His eyes narrowed. “Rosemary’s threats again.” He grabbed her shoulders then. “Millie, when are you going to realize she will never hurt herself? Others, yes. Herself, no.”

“I do know that, Martin,” she said. “Now. And it’s more frightening than ever. I’m doing all this for the baby.” Shaking her head, she whispered, “If I don’t protect it, who will?”

“Aw, hell,” Martin growled. “I’d rather be an Indian right now.”

* * *

Seth was about as close to losing his patience as he’d ever been. Pigheaded men had kept empty negotiations going deep into the evening, and that built his worries about Millie, ill and alone at the hotel, into mammoth proportions. Spinning at the sound of his name while entering the hotel lobby, he frowned at one of the men he’d just sat across the room from.

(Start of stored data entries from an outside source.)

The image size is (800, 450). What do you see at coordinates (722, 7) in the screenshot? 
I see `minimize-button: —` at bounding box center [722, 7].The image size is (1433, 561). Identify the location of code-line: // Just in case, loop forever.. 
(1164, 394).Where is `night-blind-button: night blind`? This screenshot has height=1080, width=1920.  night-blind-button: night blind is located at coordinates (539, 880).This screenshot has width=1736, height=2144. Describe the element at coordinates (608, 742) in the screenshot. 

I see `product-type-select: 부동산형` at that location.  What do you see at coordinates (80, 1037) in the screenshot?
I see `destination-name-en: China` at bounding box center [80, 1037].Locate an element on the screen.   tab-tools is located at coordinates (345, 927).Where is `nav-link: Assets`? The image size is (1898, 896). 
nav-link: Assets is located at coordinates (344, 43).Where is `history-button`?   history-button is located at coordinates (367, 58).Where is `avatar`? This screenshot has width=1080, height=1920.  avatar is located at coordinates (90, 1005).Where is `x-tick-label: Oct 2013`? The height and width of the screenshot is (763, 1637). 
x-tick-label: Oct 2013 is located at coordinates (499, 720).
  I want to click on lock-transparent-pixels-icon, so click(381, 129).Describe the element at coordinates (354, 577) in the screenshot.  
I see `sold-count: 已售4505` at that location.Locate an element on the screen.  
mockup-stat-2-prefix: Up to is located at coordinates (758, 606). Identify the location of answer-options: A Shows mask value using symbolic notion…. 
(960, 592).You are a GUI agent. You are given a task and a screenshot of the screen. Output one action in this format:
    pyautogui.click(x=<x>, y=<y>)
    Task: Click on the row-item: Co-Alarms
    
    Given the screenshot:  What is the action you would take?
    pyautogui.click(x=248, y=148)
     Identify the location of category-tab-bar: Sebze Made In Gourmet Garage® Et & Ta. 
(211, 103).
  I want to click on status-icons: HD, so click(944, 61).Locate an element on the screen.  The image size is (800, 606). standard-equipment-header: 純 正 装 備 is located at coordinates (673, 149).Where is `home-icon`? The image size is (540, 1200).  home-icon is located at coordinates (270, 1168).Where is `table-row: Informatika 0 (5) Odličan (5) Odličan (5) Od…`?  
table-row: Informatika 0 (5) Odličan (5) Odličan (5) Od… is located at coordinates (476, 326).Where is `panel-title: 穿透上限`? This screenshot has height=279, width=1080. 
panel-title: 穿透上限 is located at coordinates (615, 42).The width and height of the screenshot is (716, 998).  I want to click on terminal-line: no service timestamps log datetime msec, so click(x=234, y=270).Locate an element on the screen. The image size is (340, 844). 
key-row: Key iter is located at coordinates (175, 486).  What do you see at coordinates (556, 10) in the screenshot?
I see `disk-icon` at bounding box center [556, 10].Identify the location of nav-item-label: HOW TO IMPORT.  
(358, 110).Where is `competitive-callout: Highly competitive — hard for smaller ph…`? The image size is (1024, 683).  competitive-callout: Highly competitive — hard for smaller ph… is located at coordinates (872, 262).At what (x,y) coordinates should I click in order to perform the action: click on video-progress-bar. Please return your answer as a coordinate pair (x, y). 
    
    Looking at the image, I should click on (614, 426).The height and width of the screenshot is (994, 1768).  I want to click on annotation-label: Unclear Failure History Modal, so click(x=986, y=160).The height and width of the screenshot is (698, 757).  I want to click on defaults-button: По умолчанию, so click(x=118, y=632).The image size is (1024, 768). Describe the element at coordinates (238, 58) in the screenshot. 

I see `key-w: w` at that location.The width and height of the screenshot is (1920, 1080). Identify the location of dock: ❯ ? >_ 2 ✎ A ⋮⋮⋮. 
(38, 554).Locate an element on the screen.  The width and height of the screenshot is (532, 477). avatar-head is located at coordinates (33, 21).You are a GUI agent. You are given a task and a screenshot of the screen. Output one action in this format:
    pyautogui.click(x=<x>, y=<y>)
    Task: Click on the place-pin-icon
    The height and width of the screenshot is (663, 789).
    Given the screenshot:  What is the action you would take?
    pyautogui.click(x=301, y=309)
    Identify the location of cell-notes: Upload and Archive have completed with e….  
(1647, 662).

“Senator,” he said, once again moving forward.

“May I talk to you for a moment, Major?”

His patience was stretched, threatening to snap, but Seth held rein on it and gave a nod.

“Thank you,” the portly man said, gesturing toward a more secluded area.

The lobby was empty, yet Seth followed Louis McPhalen to stand next to the wall, and waited. He wasn’t a close acquaintance of the man, but knew who he was because he’d been receiving congratulations the last few days. It seemed the man’s son had just been born a week or so ago, and hearing it had Seth once again wondering about a family. Children.

“I’m glad a partial agreement was reached this evening,” the senator said, wiping at the sweat gathering over brows as red as the hair on his head.

“I just hope you and the rest of Congress will come to a full agreement soon,” Seth replied, glancing toward the stairs.

“We will,” the man said. “I’ll go above and beyond to see it happens.”

An odd chill gripped Seth’s spine and he couldn’t help but glower at the man.

Senator McPhalen’s Adam’s apple bobbed, but he didn’t look away. “I considered not saying anything, Major, but I need you to know I won’t forsake my responsibility. Ever.”

Seth fought to keep his expression from changing, even though confusion swarmed his mind. Eventually he nodded, just to let the man know he’d heard.

“My son will be raised properly and respected, as any son of mine should be.”

Still not letting his bewilderment show, Seth nodded. “I’m glad to know that, Senator.”

The man lifted his chin. “I’ve heard of you, Major, of your...abilities. And though I don’t expect us to be friends, I don’t want to be enemies, either.”

A chill had the hair on Seth’s arms standing on end. Thinking of Millie no doubt, because she was on his mind. What he had to tell her. He really didn’t have time to listen to this man any longer.

“I’m willing to discuss any type of agreement you wish to suggest, Major,” McPhalen said.

Seth’s gaze was on the staircase, and his mind on the woman in the room on the second floor. Growing more frustrated, he said, “I expect a full agreement to be reached soon and fulfilled.”

“It will, Major,” the man answered. “I give you my solemn promise.”

Seth had little hope that bucket could hold water. “I hope so, Senator,” he said. “Now if you’ll excuse me.” He didn’t bother waiting for an answer, just marched toward the stairs, straight-backed and stiff, as taught all those years ago by his father in their yard, hearing tales of how he’d go to West Point one day. Seth had thought more and more about his father lately, mainly on the train the past few days, while imagining having a son of his own someday.